» KETENTUAN TUGAS
Susun baris-baris dari item di bawah sebagai tabel Markdown dengan kolom "Nomor" untuk nomor urut dan kolom "Baris" untuk teks barisnya, tanpa menyertakan baris kosong. Mulailah dari baris yang memuat "Open the yellow bookmark" dan berhentilah setelah baris yang memuat "tap(305, 360)".

----

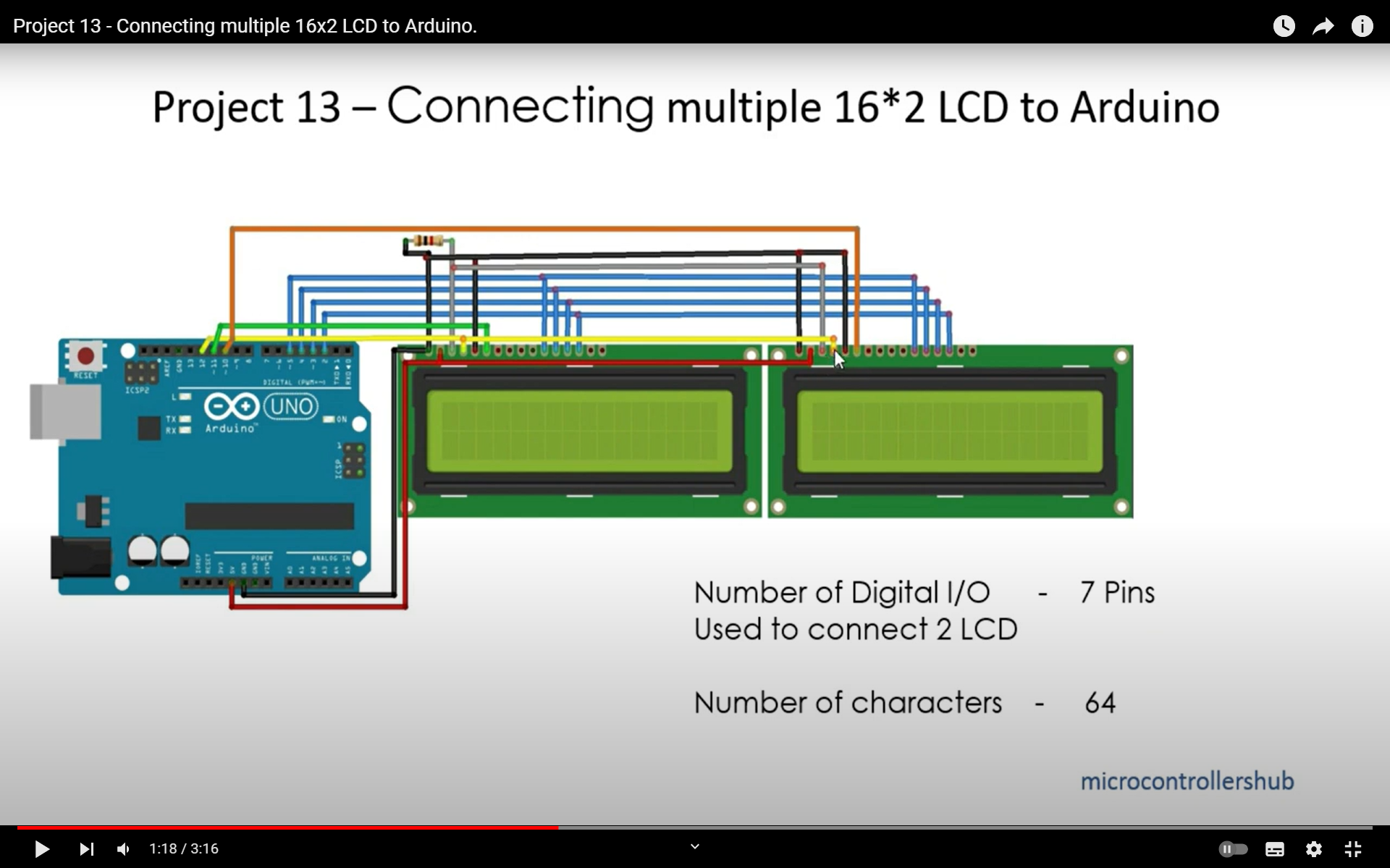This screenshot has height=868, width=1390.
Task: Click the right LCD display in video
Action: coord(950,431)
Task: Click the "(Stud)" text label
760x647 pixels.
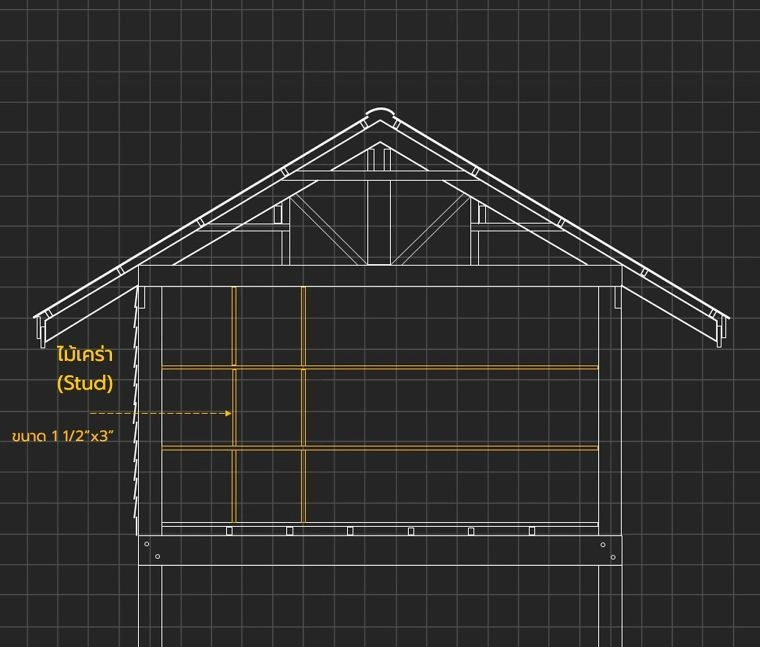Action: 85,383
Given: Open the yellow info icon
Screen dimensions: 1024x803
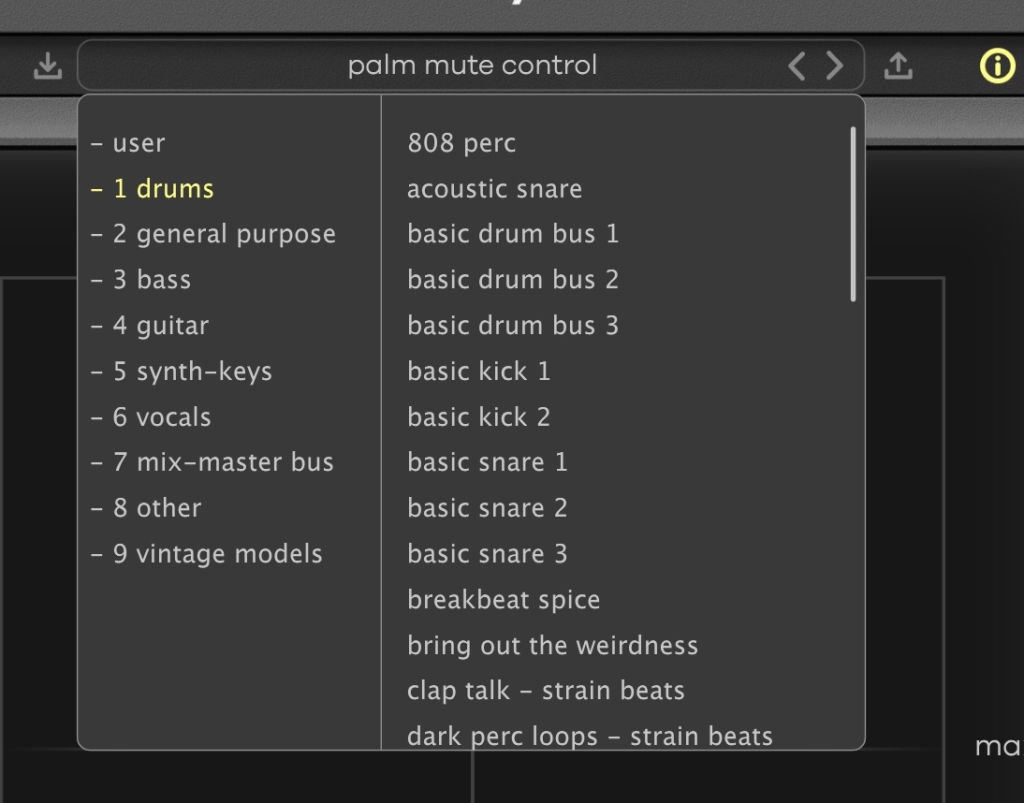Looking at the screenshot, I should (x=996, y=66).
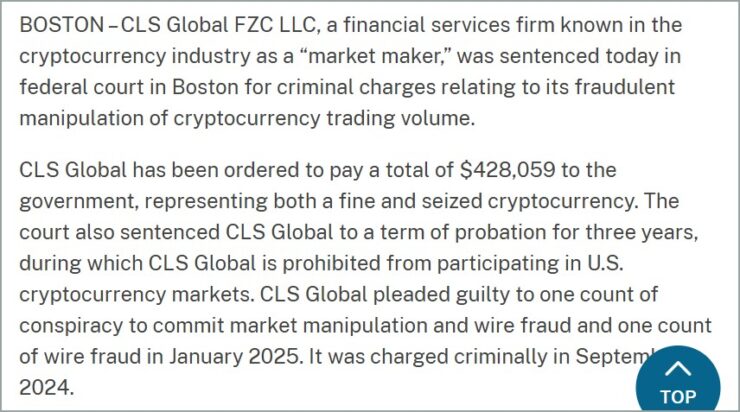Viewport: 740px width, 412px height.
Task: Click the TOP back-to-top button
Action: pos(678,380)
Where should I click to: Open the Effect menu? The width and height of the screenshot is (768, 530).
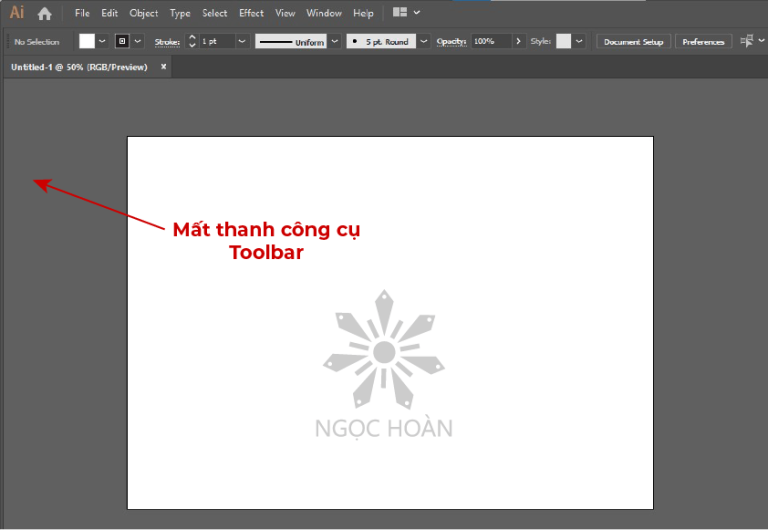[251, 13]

----

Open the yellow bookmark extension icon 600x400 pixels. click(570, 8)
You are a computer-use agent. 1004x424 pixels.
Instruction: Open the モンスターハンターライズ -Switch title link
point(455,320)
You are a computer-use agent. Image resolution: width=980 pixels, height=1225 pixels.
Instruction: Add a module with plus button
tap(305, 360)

----

» JAWABAN
| Nomor | Baris |
|---|---|
| 1 | Open the yellow bookmark extension icon 600x400 pixels. click(570, 8) |
| 2 | You are a computer-use agent. 1004x424 pixels. |
| 3 | Instruction: Open the モンスターハンターライズ -Switch title link |
| 4 | point(455,320) |
| 5 | You are a computer-use agent. Image resolution: width=980 pixels, height=1225 pixels. |
| 6 | Instruction: Add a module with plus button |
| 7 | tap(305, 360) |